Like the electronics industry with which it interfaces, photonics is evolving with a sort of rhythm of its own. The demands of the commercial marketplace are setting the pace, and the military establishment can cash in on this research.
That's not the case for ballistic missile defense. If the threat is as imminent as President Bush maintains, the system must work to perfection the first time and every time it is called upon to destroy incoming warheads.
This, in turn, presumes an adequate technology base, which the system's critics doubt is here yet. There have been remarkable advances in signal processing — electronic as well as photonic — but the sensing from ground-based radars and satellite-borne infrared sensors remain what the Air Force calls "the long pole in the tent."
Incredibly, the problems to date have been principally with the ground-based rocket interceptors. This should be the easy part. The so-called rocket science isn't science at all, but engineering, and a mature technology as well. Nonetheless, the Air Force leaders have succeeded in only four of five attempted intercepts from the Kwajalein Atoll even though the dummy warheads were not accompanied by the sort of primitive decoys that could be expected from an aggressor.
The President's plan calls for an additional $1.5 billion for the next fiscal year, on top of $8 billion already funded annually for ballistic missile defense, to begin deployment of six ground-based interceptors at Fort Greely, Alaska, by the end of 2004. Ten more would be added there the following year plus four interceptors at Vandenberg Air Force Base, Calif.
In parallel, the Navy would deploy 20 Standard Missile 3 interceptors on its Aegis destroyers, and the Army would deploy Patriot PAC-03 missiles to counter tactical missiles similar to the obsolete Scuds used by Iraq in the Persian Gulf War.
The disturbing issue here is rushing to deployment before the necessary technological homework has been completed. President Clinton — wisely, in my view — resisted the sort of stampede that is now under way in Congress and elsewhere in Washington.
The opposing argument, however, is that the engineers could fritter away their time interminably on the development before they throw the hardware over the fence to the users. Samuel Johnson put the matter succinctly: "Depend upon it, sir, when a man knows he is to be hanged in a fortnight, it concentrates his mind wonderfully."
On one point everybody is agreed: this is indeed a bare-bones system intended to counter only rogue states, not the Russians or Chinese, with whom the United States has relatively friendly relations. They have made the predictably unhappy noises about the United States abrogating the 1972 Anti-Ballistic Missile Treaty, but this is hardly a primary area of concern.

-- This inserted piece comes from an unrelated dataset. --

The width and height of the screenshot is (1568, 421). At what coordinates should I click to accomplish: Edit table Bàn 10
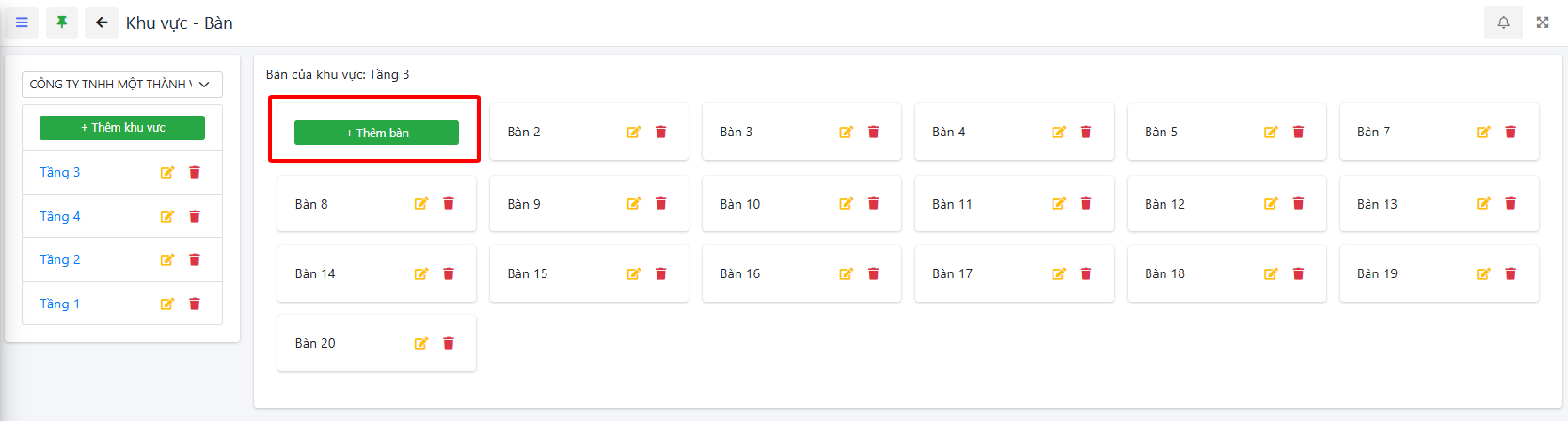coord(847,204)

The supporting technologies will evolve regardless of what anybody in the Pentagon or in the new Department of Homeland Security does about them. The availability of additional funds will certainly be helpful, but all concerned with this development would be wise to watch for attached strings.
One chilling comment by Werne at the SPIE conference illustrates this point: "We don't want our adversaries to know how capable our detectors are so we can't be so open about the technology." He called that the "blessing and curse" of creativity vs. vulnerability.